And the beat goes on...
I am so tired of this John Roberts hearing business. The man slips and slides right out of every question he's asked. Of course the dork is going to be our next Chief Justice. (Ouch! My colon just twisted.) Of course he's dodging questions because he can. Geez, if I went into a job interview and said things like, "I don't know," or "I can't answer that," to every single query posed to me, there's no way I would be hired for that job. How fucked up is that? It just goes to show that it's not what you know, it's who you know that gets you places.

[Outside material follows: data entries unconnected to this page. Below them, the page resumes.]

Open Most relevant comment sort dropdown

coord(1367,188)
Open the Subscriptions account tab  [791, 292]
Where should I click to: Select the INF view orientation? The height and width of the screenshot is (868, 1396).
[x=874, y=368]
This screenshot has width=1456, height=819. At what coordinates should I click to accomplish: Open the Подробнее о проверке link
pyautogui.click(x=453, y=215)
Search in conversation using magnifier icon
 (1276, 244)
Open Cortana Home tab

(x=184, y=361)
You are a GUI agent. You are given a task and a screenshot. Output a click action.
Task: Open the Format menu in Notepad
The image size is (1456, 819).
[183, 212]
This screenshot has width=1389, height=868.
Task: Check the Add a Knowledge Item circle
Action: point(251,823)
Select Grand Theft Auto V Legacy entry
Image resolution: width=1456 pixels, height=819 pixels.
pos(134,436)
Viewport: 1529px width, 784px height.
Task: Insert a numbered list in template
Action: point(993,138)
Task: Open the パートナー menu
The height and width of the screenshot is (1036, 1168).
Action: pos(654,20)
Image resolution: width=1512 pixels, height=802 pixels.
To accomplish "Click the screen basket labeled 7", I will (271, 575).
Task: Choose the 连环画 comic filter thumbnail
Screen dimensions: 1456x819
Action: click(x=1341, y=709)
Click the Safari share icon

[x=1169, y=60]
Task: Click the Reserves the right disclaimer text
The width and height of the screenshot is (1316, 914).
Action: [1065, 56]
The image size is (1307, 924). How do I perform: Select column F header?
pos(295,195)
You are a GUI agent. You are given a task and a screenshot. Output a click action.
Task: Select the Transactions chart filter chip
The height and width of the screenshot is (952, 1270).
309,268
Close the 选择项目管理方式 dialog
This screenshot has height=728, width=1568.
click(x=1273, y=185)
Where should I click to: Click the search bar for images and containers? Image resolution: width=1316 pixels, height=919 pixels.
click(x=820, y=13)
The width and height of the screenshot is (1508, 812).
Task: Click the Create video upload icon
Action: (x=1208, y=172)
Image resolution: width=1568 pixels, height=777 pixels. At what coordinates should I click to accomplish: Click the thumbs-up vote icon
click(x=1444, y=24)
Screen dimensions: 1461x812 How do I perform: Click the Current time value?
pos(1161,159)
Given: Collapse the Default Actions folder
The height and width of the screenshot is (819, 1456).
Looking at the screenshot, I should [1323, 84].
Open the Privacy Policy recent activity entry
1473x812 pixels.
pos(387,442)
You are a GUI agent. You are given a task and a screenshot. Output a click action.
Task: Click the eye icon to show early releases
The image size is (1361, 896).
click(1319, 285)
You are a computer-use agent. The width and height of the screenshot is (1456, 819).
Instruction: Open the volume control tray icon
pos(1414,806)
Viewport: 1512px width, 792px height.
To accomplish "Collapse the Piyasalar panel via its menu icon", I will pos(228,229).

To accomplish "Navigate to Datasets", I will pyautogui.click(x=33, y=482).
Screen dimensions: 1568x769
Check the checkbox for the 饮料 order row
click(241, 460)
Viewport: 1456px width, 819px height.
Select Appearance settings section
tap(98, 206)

Then there's the people fighting over evolution and the words, "under God," in the Pledge of allegiance. Get a life! If these crazies who are sooo offended by a pledge (that no one is forcing them to say, by the way) and a theory that says we might come from monkeys (which we probably do) put all their craziness into, oh I don't know, fighting for universal healthcare or for living wages, then perhaps our society would be better off?! Instead, we have trivial nonsense clogging our courts. You don't like God? Fine. Don't say "under God" when you say the pledge. You don't like evolution? Fine. Don't evolve. (Oh wait, you've probably already stopped evolving since you're so uptight.) I don't like chemistry, but I still had to learn it in school.
Suck. It. Up.
Whew! Wow! Soapbox extravaganza! Yeah! Did I mention the chocolage fudge pop tarts? They really start my morning off right. Well, until about 9:35 when the sugar wears off...or RTG pokes his overgrown head in the door.
2 comments:
Yeah, that chocolate is just the edge you need to get you started on those tirades. Why don't you focus on other things, more important things..like why Paris Hilton is called the "One Night in Paris" star? A star on a sex tape that no one was supposed to see? Am I missing something? What about the lameass that took it, does he get an Oscar? Oh, the humanity...or lack thereof?
~The Booklahver
"...on a sex tape no one was supposed to see..."
don't be too sure about that. Sure, P. Hilton was known before the tape, but after it was "leaked" she became 100 times more famous overnight. When you're famous simply for being famous, why not release a skeezy sex tape and grab all the attention you can?